I tried creating a docker volume and mounted it as /tmp/tensorboard for both containers (BTW for container that launches tensorboard I specified read-only option when mounting /tmp/tensorboard) this time. I have confirmed that the two containers now shares /tmp/tensorboard by manually crating test files. However I did not see anything written to /tmp/tensorboard after specifying tensorflow-serving:8500(I assume that this should be the correct url and port, if I specify any port/url other than this tensorboard will immediately prompt "empty trace result" instead of "capture profile successfully") and clicking "capture". No profiling data was displayed in tensorboard as described in previous posts.
It's a simple understanding issue. TB is expecting an event in 1000ms (set while setting up profile service url) but no event is not getting triggered in that duration. You can try to increase this to 10000ms and once you press capture, you need to do a prediction call from the model within the next 10s. This should solve the error.
@BorisPolonsky @ganand1 Did you folks ever solve this?

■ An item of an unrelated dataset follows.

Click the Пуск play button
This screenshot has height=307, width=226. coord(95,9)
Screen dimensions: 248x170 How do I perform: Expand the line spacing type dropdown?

I'm having similar issues seeing any profiling data with tf serving > 2.3
Silly mistake in my case - in case anyone comes here in the future struggling, I found it useful to run a setup like this
#!/bin/bash
SCRIPT_DIR=$(dirname $(readlink -f $0))
TENSORFLOW_SERVING_VERSION=2.7.4
TENSORFLOW_VERSION_FOR_PROFILER=2.7.4
DOCKER_TF_SERVING_HOSTNAME=serving
TF_SERVING_MODEL_NAME=<YOUR_MODEL_NAME>
LOCAL_DIR_FOR_BIND_MOUNTS=tf_logs_dir
TMP_TF_LOGDIR=${SCRIPT_DIR}/${LOCAL_DIR_FOR_BIND_MOUNTS}
# Create directory to be mounted to profiler and tf serving container
MKDIR_CMD="mkdir -p ${TMP_TF_LOGDIR}"
echo $MKDIR_CMD
eval $MKDIR_CMD
# Create dockerfile for profiler:
DOCKER_PROFILER_TAG=tensorboard_profiler:latest
echo """FROM tensorflow/tensorflow:${TENSORFLOW_VERSION_FOR_PROFILER}
RUN pip install -U tensorboard-plugin-profile
ENTRYPOINT ["tensorboard", "--logdir", "/tmp/tensorboard", "--bind_all"]
""">Dockerfile_tfprofile
# Build the profiler image
docker build -t ${DOCKER_PROFILER_TAG} -f Dockerfile_tfprofile .
# Create docker compose file
echo """version: "3.3"
services:
${DOCKER_TF_SERVING_HOSTNAME}:
image: tensorflow/serving:${TENSORFLOW_SERVING_VERSION}
ports:
- '8510:8500' # Whatever you need for client
- '8511:8501' # Whatever you need for client
environment:
- MODEL_NAME=${TF_SERVING_MODEL_NAME}
hostname: '${DOCKER_TF_SERVING_HOSTNAME}'
volumes:
- '<LOCAL_MODEL_DIR>:/models/${TF_SERVING_MODEL_NAME}/1'
- '${TMP_TF_LOGDIR}:/tmp/tensorboard'
profiler:
image: ${DOCKER_PROFILER_TAG}
ports:
- '6006:6006'
volumes:
- '${TMP_TF_LOGDIR}:/tmp/tensorboard'
""">docker-compose.yaml
docker-compose up
# Profile url = ${DOCKER_TF_SERVING_HOSTNAME}:8500
# Set profile duration
# Make request within duration
@ganand1,
Please refer to above comment which shows working setup to get profiling data from TF serving to tensorboard. Please let us know if this works.
Thank you!
Closing this due to inactivity. Please take a look into the answers provided above, feel free to reopen and post your comments(if you still have queries on this). Thank you!